----- Given information

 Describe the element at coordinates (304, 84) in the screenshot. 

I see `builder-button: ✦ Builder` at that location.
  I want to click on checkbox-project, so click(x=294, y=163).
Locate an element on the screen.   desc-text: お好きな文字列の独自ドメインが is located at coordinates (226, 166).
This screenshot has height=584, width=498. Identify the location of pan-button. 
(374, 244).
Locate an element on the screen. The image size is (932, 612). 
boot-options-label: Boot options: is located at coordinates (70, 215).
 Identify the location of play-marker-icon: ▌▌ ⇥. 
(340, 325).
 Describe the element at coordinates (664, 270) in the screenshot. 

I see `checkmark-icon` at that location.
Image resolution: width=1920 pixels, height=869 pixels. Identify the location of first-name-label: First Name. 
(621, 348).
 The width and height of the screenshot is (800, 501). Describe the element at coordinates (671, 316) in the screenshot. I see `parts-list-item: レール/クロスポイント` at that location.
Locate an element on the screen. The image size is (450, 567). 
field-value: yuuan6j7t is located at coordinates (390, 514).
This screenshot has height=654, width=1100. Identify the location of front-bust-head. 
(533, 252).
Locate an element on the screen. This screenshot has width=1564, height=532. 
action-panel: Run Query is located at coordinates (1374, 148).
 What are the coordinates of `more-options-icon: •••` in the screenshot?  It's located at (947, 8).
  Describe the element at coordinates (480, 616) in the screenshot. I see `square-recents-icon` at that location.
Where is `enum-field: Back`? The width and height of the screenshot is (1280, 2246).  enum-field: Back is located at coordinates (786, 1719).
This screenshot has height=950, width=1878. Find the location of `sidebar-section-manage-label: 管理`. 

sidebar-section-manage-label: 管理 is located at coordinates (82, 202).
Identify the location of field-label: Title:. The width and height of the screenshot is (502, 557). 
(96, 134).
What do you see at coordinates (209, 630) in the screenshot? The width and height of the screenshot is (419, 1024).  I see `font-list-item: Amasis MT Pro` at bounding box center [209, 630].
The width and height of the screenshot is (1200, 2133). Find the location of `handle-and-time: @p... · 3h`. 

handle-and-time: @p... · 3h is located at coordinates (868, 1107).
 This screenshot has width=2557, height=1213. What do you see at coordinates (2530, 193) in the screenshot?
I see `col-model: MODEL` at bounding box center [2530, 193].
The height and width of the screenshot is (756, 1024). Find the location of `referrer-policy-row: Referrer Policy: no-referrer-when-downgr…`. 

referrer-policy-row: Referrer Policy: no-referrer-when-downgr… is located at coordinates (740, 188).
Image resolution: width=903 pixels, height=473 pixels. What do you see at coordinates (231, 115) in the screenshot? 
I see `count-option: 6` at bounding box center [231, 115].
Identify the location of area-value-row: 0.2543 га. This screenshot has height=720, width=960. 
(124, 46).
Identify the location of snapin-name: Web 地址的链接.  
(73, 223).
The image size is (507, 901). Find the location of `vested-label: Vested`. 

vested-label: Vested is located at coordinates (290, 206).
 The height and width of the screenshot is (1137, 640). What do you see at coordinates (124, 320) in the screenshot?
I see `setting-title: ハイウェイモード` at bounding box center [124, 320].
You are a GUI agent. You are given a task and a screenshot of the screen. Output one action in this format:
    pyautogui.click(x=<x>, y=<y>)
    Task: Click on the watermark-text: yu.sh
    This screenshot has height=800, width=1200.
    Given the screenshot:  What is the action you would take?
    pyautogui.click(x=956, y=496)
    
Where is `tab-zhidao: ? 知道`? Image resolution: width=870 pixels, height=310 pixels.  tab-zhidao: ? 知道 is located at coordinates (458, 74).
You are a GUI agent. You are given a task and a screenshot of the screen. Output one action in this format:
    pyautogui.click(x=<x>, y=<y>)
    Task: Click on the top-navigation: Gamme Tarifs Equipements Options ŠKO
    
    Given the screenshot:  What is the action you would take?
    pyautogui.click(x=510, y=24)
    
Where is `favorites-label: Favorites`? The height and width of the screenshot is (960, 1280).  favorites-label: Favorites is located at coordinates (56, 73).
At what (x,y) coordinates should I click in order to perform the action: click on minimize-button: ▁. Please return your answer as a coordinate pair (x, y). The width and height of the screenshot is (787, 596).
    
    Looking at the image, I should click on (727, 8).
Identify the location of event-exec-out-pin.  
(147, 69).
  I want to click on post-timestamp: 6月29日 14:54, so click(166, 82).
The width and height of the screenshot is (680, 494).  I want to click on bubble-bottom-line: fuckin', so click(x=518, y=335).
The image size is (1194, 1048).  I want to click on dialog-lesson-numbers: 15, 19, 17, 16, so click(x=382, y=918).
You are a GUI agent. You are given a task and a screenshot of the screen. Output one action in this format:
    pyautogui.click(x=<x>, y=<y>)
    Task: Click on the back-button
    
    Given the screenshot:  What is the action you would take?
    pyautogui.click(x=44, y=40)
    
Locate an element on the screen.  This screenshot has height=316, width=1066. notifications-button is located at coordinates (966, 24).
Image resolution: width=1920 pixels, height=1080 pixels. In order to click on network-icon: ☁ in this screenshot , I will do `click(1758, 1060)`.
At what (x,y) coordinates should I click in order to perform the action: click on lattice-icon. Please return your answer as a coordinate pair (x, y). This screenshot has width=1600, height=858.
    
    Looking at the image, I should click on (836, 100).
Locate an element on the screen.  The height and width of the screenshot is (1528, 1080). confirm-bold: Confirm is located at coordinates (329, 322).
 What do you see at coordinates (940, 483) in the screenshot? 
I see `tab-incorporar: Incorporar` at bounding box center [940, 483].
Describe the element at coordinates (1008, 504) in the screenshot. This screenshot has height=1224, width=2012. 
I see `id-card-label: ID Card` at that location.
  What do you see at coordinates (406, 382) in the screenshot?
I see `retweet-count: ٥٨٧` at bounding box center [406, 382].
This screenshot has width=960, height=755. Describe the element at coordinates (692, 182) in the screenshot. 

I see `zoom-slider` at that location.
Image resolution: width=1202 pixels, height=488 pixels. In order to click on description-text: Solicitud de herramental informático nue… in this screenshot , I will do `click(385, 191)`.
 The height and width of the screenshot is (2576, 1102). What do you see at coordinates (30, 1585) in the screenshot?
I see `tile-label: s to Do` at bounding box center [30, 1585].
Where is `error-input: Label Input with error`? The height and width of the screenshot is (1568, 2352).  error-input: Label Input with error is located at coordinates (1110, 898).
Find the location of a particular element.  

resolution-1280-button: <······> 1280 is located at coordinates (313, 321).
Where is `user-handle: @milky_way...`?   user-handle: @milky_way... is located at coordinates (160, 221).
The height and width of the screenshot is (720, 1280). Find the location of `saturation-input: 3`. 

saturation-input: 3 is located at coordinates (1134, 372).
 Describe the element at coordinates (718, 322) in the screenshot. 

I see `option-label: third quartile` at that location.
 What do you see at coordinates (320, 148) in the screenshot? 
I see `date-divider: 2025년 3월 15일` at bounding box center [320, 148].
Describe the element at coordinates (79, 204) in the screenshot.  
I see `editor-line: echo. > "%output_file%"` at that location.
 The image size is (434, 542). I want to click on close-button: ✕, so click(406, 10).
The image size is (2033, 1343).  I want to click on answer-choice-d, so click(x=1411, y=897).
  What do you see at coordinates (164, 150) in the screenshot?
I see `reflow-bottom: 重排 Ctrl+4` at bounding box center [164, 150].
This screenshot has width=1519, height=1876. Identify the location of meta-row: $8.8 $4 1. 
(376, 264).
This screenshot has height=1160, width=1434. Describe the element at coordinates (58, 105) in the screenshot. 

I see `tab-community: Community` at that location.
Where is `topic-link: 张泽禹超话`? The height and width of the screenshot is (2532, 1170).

----------

▸ **Task requirements**:
Please write out the lines above as a numbered list, leaving out the blank lines.

▸ **Answer box**:
1.  Describe the element at coordinates (304, 84) in the screenshot. 
2. I see `builder-button: ✦ Builder` at that location.
3.   I want to click on checkbox-project, so click(x=294, y=163).
4. Locate an element on the screen.   desc-text: お好きな文字列の独自ドメインが is located at coordinates (226, 166).
5. This screenshot has height=584, width=498. Identify the location of pan-button. 
6. (374, 244).
7. Locate an element on the screen. The image size is (932, 612). 
8. boot-options-label: Boot options: is located at coordinates (70, 215).
9.  Identify the location of play-marker-icon: ▌▌ ⇥. 
10. (340, 325).
11.  Describe the element at coordinates (664, 270) in the screenshot. 
12. I see `checkmark-icon` at that location.
13. Image resolution: width=1920 pixels, height=869 pixels. Identify the location of first-name-label: First Name. 
14. (621, 348).
15.  The width and height of the screenshot is (800, 501). Describe the element at coordinates (671, 316) in the screenshot. I see `parts-list-item: レール/クロスポイント` at that location.
16. Locate an element on the screen. The image size is (450, 567). 
17. field-value: yuuan6j7t is located at coordinates (390, 514).
18. This screenshot has height=654, width=1100. Identify the location of front-bust-head. 
19. (533, 252).
20. Locate an element on the screen. This screenshot has width=1564, height=532. 
21. action-panel: Run Query is located at coordinates (1374, 148).
22.  What are the coordinates of `more-options-icon: •••` in the screenshot?  It's located at (947, 8).
23.   Describe the element at coordinates (480, 616) in the screenshot. I see `square-recents-icon` at that location.
24. Where is `enum-field: Back`? The width and height of the screenshot is (1280, 2246).  enum-field: Back is located at coordinates (786, 1719).
25. This screenshot has height=950, width=1878. Find the location of `sidebar-section-manage-label: 管理`. 
26. sidebar-section-manage-label: 管理 is located at coordinates (82, 202).
27. Identify the location of field-label: Title:. The width and height of the screenshot is (502, 557). 
28. (96, 134).
29. What do you see at coordinates (209, 630) in the screenshot? The width and height of the screenshot is (419, 1024).  I see `font-list-item: Amasis MT Pro` at bounding box center [209, 630].
30. The width and height of the screenshot is (1200, 2133). Find the location of `handle-and-time: @p... · 3h`. 
31. handle-and-time: @p... · 3h is located at coordinates (868, 1107).
32.  This screenshot has width=2557, height=1213. What do you see at coordinates (2530, 193) in the screenshot?
33. I see `col-model: MODEL` at bounding box center [2530, 193].
34. The height and width of the screenshot is (756, 1024). Find the location of `referrer-policy-row: Referrer Policy: no-referrer-when-downgr…`. 
35. referrer-policy-row: Referrer Policy: no-referrer-when-downgr… is located at coordinates (740, 188).
36. Image resolution: width=903 pixels, height=473 pixels. What do you see at coordinates (231, 115) in the screenshot? 
37. I see `count-option: 6` at bounding box center [231, 115].
38. Identify the location of area-value-row: 0.2543 га. This screenshot has height=720, width=960. 
39. (124, 46).
40. Identify the location of snapin-name: Web 地址的链接.  
41. (73, 223).
42. The image size is (507, 901). Find the location of `vested-label: Vested`. 
43. vested-label: Vested is located at coordinates (290, 206).
44.  The height and width of the screenshot is (1137, 640). What do you see at coordinates (124, 320) in the screenshot?
45. I see `setting-title: ハイウェイモード` at bounding box center [124, 320].
46. You are a GUI agent. You are given a task and a screenshot of the screen. Output one action in this format:
47.     pyautogui.click(x=<x>, y=<y>)
48.     Task: Click on the watermark-text: yu.sh
49.     This screenshot has height=800, width=1200.
50.     Given the screenshot:  What is the action you would take?
51.     pyautogui.click(x=956, y=496)
52. Where is `tab-zhidao: ? 知道`? Image resolution: width=870 pixels, height=310 pixels.  tab-zhidao: ? 知道 is located at coordinates (458, 74).
53. You are a GUI agent. You are given a task and a screenshot of the screen. Output one action in this format:
54.     pyautogui.click(x=<x>, y=<y>)
55.     Task: Click on the top-navigation: Gamme Tarifs Equipements Options ŠKO
56.     Given the screenshot:  What is the action you would take?
57.     pyautogui.click(x=510, y=24)
58. Where is `favorites-label: Favorites`? The height and width of the screenshot is (960, 1280).  favorites-label: Favorites is located at coordinates (56, 73).
59. At what (x,y) coordinates should I click in order to perform the action: click on minimize-button: ▁. Please return your answer as a coordinate pair (x, y). The width and height of the screenshot is (787, 596).
60.     Looking at the image, I should click on (727, 8).
61. Identify the location of event-exec-out-pin.  
62. (147, 69).
63.   I want to click on post-timestamp: 6月29日 14:54, so click(166, 82).
64. The width and height of the screenshot is (680, 494).  I want to click on bubble-bottom-line: fuckin', so click(x=518, y=335).
65. The image size is (1194, 1048).  I want to click on dialog-lesson-numbers: 15, 19, 17, 16, so click(x=382, y=918).
66. You are a GUI agent. You are given a task and a screenshot of the screen. Output one action in this format:
67.     pyautogui.click(x=<x>, y=<y>)
68.     Task: Click on the back-button
69.     Given the screenshot:  What is the action you would take?
70.     pyautogui.click(x=44, y=40)
71. Locate an element on the screen.  This screenshot has height=316, width=1066. notifications-button is located at coordinates (966, 24).
72. Image resolution: width=1920 pixels, height=1080 pixels. In order to click on network-icon: ☁ in this screenshot , I will do `click(1758, 1060)`.
73. At what (x,y) coordinates should I click in order to perform the action: click on lattice-icon. Please return your answer as a coordinate pair (x, y). This screenshot has width=1600, height=858.
74.     Looking at the image, I should click on (836, 100).
75. Locate an element on the screen.  The height and width of the screenshot is (1528, 1080). confirm-bold: Confirm is located at coordinates (329, 322).
76.  What do you see at coordinates (940, 483) in the screenshot? 
77. I see `tab-incorporar: Incorporar` at bounding box center [940, 483].
78. Describe the element at coordinates (1008, 504) in the screenshot. This screenshot has height=1224, width=2012. 
79. I see `id-card-label: ID Card` at that location.
80.   What do you see at coordinates (406, 382) in the screenshot?
81. I see `retweet-count: ٥٨٧` at bounding box center [406, 382].
82. This screenshot has width=960, height=755. Describe the element at coordinates (692, 182) in the screenshot. 
83. I see `zoom-slider` at that location.
84. Image resolution: width=1202 pixels, height=488 pixels. In order to click on description-text: Solicitud de herramental informático nue… in this screenshot , I will do `click(385, 191)`.
85.  The height and width of the screenshot is (2576, 1102). What do you see at coordinates (30, 1585) in the screenshot?
86. I see `tile-label: s to Do` at bounding box center [30, 1585].
87. Where is `error-input: Label Input with error`? The height and width of the screenshot is (1568, 2352).  error-input: Label Input with error is located at coordinates (1110, 898).
88. Find the location of a particular element.  
89. resolution-1280-button: <······> 1280 is located at coordinates (313, 321).
90. Where is `user-handle: @milky_way...`?   user-handle: @milky_way... is located at coordinates (160, 221).
91. The height and width of the screenshot is (720, 1280). Find the location of `saturation-input: 3`. 
92. saturation-input: 3 is located at coordinates (1134, 372).
93.  Describe the element at coordinates (718, 322) in the screenshot. 
94. I see `option-label: third quartile` at that location.
95.  What do you see at coordinates (320, 148) in the screenshot? 
96. I see `date-divider: 2025년 3월 15일` at bounding box center [320, 148].
97. Describe the element at coordinates (79, 204) in the screenshot.  
98. I see `editor-line: echo. > "%output_file%"` at that location.
99.  The image size is (434, 542). I want to click on close-button: ✕, so click(406, 10).
100. The image size is (2033, 1343).  I want to click on answer-choice-d, so click(x=1411, y=897).
101.   What do you see at coordinates (164, 150) in the screenshot?
102. I see `reflow-bottom: 重排 Ctrl+4` at bounding box center [164, 150].
103. This screenshot has width=1519, height=1876. Identify the location of meta-row: $8.8 $4 1. 
104. (376, 264).
105. This screenshot has height=1160, width=1434. Describe the element at coordinates (58, 105) in the screenshot. 
106. I see `tab-community: Community` at that location.
107. Where is `topic-link: 张泽禹超话`? The height and width of the screenshot is (2532, 1170).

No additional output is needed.